Empower women through unconditional cash transfers

Ms Diana Akullu Wanyama

What you need to know:

  • Policymakers and development practitioners should consider cash transfers as one of the tools they can deploy to alleviate poverty and advance women’s economic empowerment, even as they consider cultural and social contexts for implementation.  

This year’s International Women’s Day 2024 theme is “Invest in Women: Accelerate Progress”. The subject is particularly relevant for Uganda, where women make up more than half of the population, 46 percent of whom constitute Uganda’s labour force but for whom the median monthly wage is Shs130,000 less than that of men. 

Women are primarily engaged in the informal sectors where their earnings, job quality, and security lag behind that of their male counterparts. 

There is growing evidence from research that backs the use of cash transfers as a tool to alleviate poverty and increase women’s economic empowerment. Cash transfers are cash disbursements made without rules or conditions for use.

Well-thought-out cash transfer programmes are crucial because they enable beneficiaries to meet basic needs, access essential services such as healthcare, or invest in income-generating activities.  

Studies have drawn a path between the increased ability to meet crucial needs and increased self-confidence, self-efficacy, and financial autonomy in women, leading to empowerment. 

In 2023, the Financial Sector Deepening Uganda, in partnership with TradeMark Africa and 100WEEKS, participated in an initiative to provide informal cross-border women traders at the Elegu border town with unconditional cash transfers alongside training in business and entrepreneurship.

The project aimed at offering relief to women cross-border traders whose trade suffered due to the closure of borders and nationwide lockdowns at the height of the Covid-19 pandemic and lost their businesses and incomes.

Relief in form of a cash transfer was disbursed to just over 500 women in three instalments. Each woman received a total of Shs594,264 (153). The women also could voluntarily attend any of the three financial literacy trainings provided. 

While short-term, the project resulted in some positive gains. The cash transfers enabled the women to access basic needs, including food, school fees, and medical services. 

Women already engaged in entrepreneurship were more likely to use the cash to diversify their economic activities or expand their businesses. Interestingly, on average, 40 percent of the women attended the three trainings despite its non-mandatory nature. The cash likely increased their access to basic needs, reducing survival stress and opening them up to capacity-building opportunities. 

A key challenge was that over 80 percent of the women did not have a national ID card or a mobile money account in their names. They had to recruit a sponsor to receive the money on their behalf.

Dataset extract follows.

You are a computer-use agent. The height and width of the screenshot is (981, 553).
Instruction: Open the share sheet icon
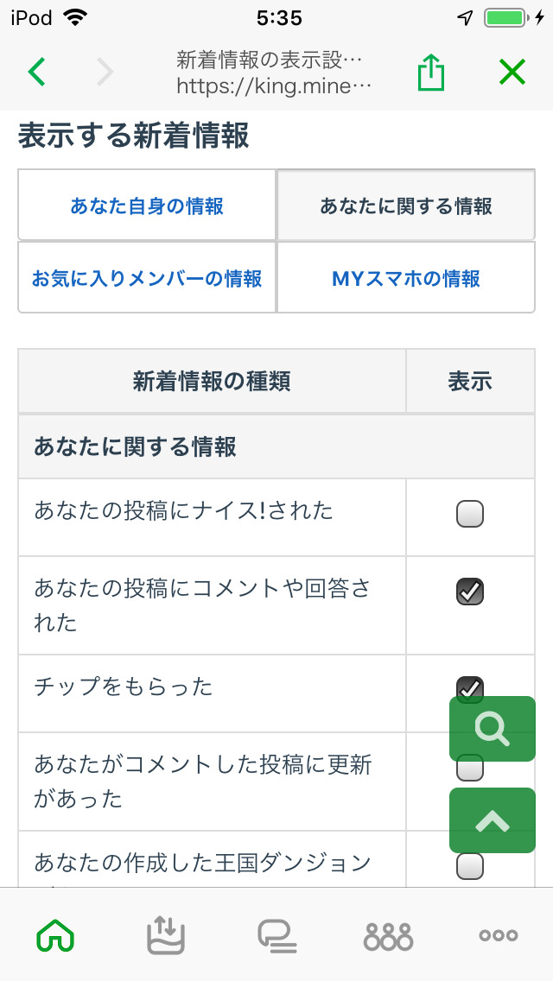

A national identity document is increasingly necessary to access government and financial services. 

To close the gender gap and increase women’s economic empowerment, targeted interventions are still needed to ensure that every Ugandan, including those outside urban areas, has access to a national identity card.  

Unconditional cash transfers are a valuable tool to improve women’s livelihoods, productivity, and empowerment. The transfers enhance access to basic needs, reduce their survival stress, opens them up to learning opportunities, and enables them to save and invest. 

A small investment can mean the difference between earning enough to consume and enough to save, and invest.

Policymakers and development practitioners should consider cash transfers as one of the tools they can deploy to alleviate poverty and advance women’s economic empowerment, even as they consider cultural and social contexts for implementation.  

Ms Diana Akullu Wanyama is the Intervention Manager, Market Infrastructure at the Financial Sector Deepening Uganda.